Trecho fornecido =>

Mas talvez a explicação mais convincente seja esta: as famílias vêm sofrendo uma enorme, e possivelmente permanente, perda de confiança em suas perspectivas de renda futura e na segurança e valor de seu principal ativo financeiro, a moradia. E nos dois casos, as políticas recentes de Pequim merecem grande parte da culpa, o que pode ser uma das razões pelas quais os dados econômicos subitamente se tornaram tão sensíveis.
Um pouco de história ajuda aqui. Os comentários sobre o milagre econômico da China frequentemente se concentram da reforma das empresas estatais. Mas a privatização do estoque de moradias do país nos anos 80, 90 e começo dos anos 2000, uma das maiores transferências de riqueza para as famílias da história, indiscutivelmente foi tão importante quanto. Ela deu às famílias um mínimo de segurança financeira real e uma fonte de capital para investir em novos negócios – assim como o espaço para o setor privado na China se abrir amplamente.
Desde então, a habitação tem funcionado, para muitas famílias, como uma combinação de plano de aposentadoria, apólice de seguro e carteira de ações. Os preços das moradias em constante alta – e a riqueza – têm sido uma dor de cabeça para os compradores jovens e um fator de endividamento, mas também ajudaram a preencher lacunas na rede de segurança social para poupadores de meia-idade.
O aperto implacável de Pequim sobre os financiamentos a incorporadoras, os calotes da megaincorporadora Evergrande e a longa e profunda crise imobiliária que se seguiu – com muitas famílias deixadas à espera de apartamentos comprados na planta, que poderiam nunca ser construídos – foram, portanto, um grande golpe para muitas famílias. E isso aconteceu num momento em que o setor de serviços, a principal fonte de bons empregos, já se enfraquecia graças às políticas draconianas para combater a covid-19 e a repressão aos setores de tecnologia e educação da internet.
Para uma analogia grosseira em termos americanos, imagine que durante os “lockdowns” da covid-19 em 2020, Washington também tivesse decidido cortar radicalmente os benefícios futuros da Previdência Social e do Medicare – lançando simultaneamente um ataque ao Vale do Silício, uma das fontes restantes de crescimento de bons empregos.

Informações fornecidas =>
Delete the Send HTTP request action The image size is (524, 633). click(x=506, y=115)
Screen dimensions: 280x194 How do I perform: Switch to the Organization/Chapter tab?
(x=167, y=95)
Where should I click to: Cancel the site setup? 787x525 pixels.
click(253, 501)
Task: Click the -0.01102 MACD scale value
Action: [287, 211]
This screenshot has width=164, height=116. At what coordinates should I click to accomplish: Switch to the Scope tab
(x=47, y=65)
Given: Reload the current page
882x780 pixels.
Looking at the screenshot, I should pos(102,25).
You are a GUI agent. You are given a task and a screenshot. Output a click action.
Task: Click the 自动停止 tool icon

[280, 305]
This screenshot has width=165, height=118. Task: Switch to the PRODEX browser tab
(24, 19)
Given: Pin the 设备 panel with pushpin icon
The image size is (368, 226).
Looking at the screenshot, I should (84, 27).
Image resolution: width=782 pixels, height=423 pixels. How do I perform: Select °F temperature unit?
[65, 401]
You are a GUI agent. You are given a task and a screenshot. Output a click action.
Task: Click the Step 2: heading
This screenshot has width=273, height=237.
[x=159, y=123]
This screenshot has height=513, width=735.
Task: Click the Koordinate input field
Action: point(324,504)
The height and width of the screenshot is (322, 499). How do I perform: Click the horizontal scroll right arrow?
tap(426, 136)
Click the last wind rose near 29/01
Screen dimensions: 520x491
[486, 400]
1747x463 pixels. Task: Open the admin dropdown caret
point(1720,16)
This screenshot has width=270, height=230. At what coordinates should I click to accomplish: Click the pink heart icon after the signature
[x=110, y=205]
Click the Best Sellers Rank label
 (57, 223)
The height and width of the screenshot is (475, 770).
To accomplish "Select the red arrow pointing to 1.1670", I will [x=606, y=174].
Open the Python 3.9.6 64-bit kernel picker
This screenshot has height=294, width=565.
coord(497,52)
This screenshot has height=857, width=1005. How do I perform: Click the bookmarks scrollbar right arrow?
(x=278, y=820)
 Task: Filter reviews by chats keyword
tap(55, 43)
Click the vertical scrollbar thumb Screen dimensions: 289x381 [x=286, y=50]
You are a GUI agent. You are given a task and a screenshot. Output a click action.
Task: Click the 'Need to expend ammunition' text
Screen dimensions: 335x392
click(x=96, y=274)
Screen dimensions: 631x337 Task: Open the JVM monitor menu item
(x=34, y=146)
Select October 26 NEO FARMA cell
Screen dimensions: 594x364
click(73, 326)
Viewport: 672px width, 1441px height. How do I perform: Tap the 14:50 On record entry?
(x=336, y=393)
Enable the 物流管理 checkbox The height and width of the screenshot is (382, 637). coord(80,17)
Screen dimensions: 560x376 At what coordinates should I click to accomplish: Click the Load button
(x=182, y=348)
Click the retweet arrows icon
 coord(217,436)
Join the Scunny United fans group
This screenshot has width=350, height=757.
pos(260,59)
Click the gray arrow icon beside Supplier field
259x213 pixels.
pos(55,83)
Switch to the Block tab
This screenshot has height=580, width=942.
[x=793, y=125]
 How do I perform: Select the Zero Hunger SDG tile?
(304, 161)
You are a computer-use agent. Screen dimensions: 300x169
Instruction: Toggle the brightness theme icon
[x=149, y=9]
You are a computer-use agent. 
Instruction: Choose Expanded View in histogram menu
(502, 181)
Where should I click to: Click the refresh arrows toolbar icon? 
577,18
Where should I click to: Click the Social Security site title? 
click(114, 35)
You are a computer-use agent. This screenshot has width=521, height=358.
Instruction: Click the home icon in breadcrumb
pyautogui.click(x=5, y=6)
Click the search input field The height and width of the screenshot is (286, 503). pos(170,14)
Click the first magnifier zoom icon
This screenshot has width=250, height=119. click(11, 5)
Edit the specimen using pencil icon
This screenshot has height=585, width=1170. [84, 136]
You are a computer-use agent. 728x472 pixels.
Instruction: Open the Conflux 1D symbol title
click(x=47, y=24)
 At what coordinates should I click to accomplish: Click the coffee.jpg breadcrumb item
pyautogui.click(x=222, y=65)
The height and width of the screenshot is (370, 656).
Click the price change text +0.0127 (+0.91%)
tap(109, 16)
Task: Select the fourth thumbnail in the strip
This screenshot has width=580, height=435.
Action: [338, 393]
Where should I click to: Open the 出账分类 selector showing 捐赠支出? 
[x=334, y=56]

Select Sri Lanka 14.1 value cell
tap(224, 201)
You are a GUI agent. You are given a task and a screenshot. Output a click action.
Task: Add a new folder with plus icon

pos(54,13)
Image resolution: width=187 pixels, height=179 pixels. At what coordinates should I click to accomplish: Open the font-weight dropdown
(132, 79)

Tarefa A => Reescreva de forma mais curta o parágrafo do trecho sobre a economia chinesa que começa com "Um pouco de história ajuda aqui", mantendo os fatos principais.
Tarefa B => Prossiga com o trecho sobre a economia chinesa a partir do ponto em que ele termina.
O material não é usado aqui.

Sua resposta A => Análises do milagre econômico chinês costumam destacar a reforma das estatais. Mas a privatização das moradias nos anos 80, 90 e início dos 2000 foi tão importante quanto. Foi uma das maiores transferências de riqueza para as famílias da história. Deu às famílias alguma segurança financeira real e capital para investir em novos negócios. Também abriu espaço para o setor privado se expandir.

Sua resposta B =>
As famílias responderam boicotando o mercado da habitação e pagando dívidas em uma escala aparentemente sem precedentes na história recente chinesa. O estoque de financiamentos imobiliários residenciais individuais na China caiu de forma flagrante no quarto trimestre de 2022 e no segundo trimestre de 2023 – algo que não aconteceu nem mesmo durante a queda muito mais acentuada dos preços dos imóveis no fim de 2014 e começo de 2015. As incorporadoras venderam 60,3 milhões de pés quadrados de imóveis residenciais em julho – o menor número em qualquer mês desde 2012, segundo a provedora da dados Ceic.
Enquanto isso, após um breve salto pós-covid, as famílias se voltaram novamente para a poupança preventiva. Cerca de 58% dos participantes de uma pesquisa do banco central com correntistas urbanos indicaram uma preferência por aumentar os depósitos de poupança no segundo trimestre, ligeiramente abaixo dos 62% de dezembro de 2022, mas um aumento de quase 15 pontos porcentuais desde a metade de 2019. Apenas 24,5% se mostraram inclinados a aumentar o consumo.
Agora, com outra grande incorporadora – Country Garden – aparentemente mal das pernas e a economia flertando com a deflação, parece claro que chegou a hora de flexibilizar o balanço do governo central. Um grande estímulo ao consumo seria a única maneira de convencer as famílias de que o governo está preocupado com os interesses delas novamente – e não só com políticas industriais grandiosas e com a geopolítica. Um apoio muito mais rígido às incorporadoras será politicamente intragável, mas provavelmente necessário também. Uma abordagem que pode ser mais fácil de engolir seria um programa de “redesenvolvimento de favelas” ampliado e com financiamento público, do tipo usado para resgatar incorporadoras em 2016.
Caso contrário, se Pequim não conseguir provar para as famílias que ainda é capaz de ações práticas e energéticas no interesse delas, a China poderá passar por um período doloroso de estagnação econômica – e, eventualmente, também de instabilidade política.